Source material:
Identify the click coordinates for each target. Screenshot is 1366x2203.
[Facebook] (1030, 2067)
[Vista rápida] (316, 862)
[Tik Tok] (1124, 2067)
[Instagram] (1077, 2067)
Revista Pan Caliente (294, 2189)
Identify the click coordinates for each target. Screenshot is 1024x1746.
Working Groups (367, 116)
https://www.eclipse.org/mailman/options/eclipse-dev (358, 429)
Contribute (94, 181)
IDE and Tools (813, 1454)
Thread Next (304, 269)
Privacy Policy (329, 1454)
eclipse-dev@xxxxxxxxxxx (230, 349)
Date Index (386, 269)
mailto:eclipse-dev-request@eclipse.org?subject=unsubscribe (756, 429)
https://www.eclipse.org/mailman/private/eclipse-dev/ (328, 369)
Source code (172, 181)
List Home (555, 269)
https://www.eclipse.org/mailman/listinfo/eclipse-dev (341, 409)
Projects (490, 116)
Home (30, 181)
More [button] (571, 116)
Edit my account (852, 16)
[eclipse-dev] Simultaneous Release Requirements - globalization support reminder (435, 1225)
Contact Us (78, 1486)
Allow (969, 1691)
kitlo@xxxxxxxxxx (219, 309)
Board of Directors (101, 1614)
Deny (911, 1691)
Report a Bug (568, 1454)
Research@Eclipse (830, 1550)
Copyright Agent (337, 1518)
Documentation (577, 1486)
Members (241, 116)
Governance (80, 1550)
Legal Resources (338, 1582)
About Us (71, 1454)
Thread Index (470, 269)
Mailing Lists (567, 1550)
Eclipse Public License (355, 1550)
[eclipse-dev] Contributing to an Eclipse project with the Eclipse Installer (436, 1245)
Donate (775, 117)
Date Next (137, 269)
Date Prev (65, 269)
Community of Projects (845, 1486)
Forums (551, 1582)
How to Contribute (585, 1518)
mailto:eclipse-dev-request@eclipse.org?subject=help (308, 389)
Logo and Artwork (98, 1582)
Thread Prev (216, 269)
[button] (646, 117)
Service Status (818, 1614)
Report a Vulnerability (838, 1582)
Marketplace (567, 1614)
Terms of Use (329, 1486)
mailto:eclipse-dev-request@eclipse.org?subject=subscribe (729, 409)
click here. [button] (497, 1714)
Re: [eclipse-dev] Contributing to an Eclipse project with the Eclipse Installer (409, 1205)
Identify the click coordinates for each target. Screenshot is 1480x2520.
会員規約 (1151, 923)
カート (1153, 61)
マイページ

Prompt: Each line from the one containing "https://www.eclipse.org/mailman/listinfo/eclipse-dev (341, 409)" to the final line above should be written out exactly; please omit the others.

Exercise answer:
https://www.eclipse.org/mailman/listinfo/eclipse-dev (341, 409)
Projects (490, 116)
Home (30, 181)
More [button] (571, 116)
Edit my account (852, 16)
[eclipse-dev] Simultaneous Release Requirements - globalization support reminder (435, 1225)
Contact Us (78, 1486)
Allow (969, 1691)
kitlo@xxxxxxxxxx (219, 309)
Board of Directors (101, 1614)
Deny (911, 1691)
Report a Bug (568, 1454)
Research@Eclipse (830, 1550)
Copyright Agent (337, 1518)
Documentation (577, 1486)
Members (241, 116)
Governance (80, 1550)
Legal Resources (338, 1582)
About Us (71, 1454)
Thread Index (470, 269)
Mailing Lists (567, 1550)
Eclipse Public License (355, 1550)
[eclipse-dev] Contributing to an Eclipse project with the Eclipse Installer (436, 1245)
Donate (775, 117)
Date Next (137, 269)
Date Prev (65, 269)
Community of Projects (845, 1486)
Forums (551, 1582)
How to Contribute (585, 1518)
mailto:eclipse-dev-request@eclipse.org?subject=help (308, 389)
Logo and Artwork (98, 1582)
Thread Prev (216, 269)
[button] (646, 117)
Service Status (818, 1614)
Report a Vulnerability (838, 1582)
Marketplace (567, 1614)
Terms of Use (329, 1486)
mailto:eclipse-dev-request@eclipse.org?subject=subscribe (729, 409)
click here. [button] (497, 1714)
Re: [eclipse-dev] Contributing to an Eclipse project with the Eclipse Installer (409, 1205)
Identify the click coordinates for each target. Screenshot is 1480x2520.
会員規約 (1151, 923)
カート (1153, 61)
マイページ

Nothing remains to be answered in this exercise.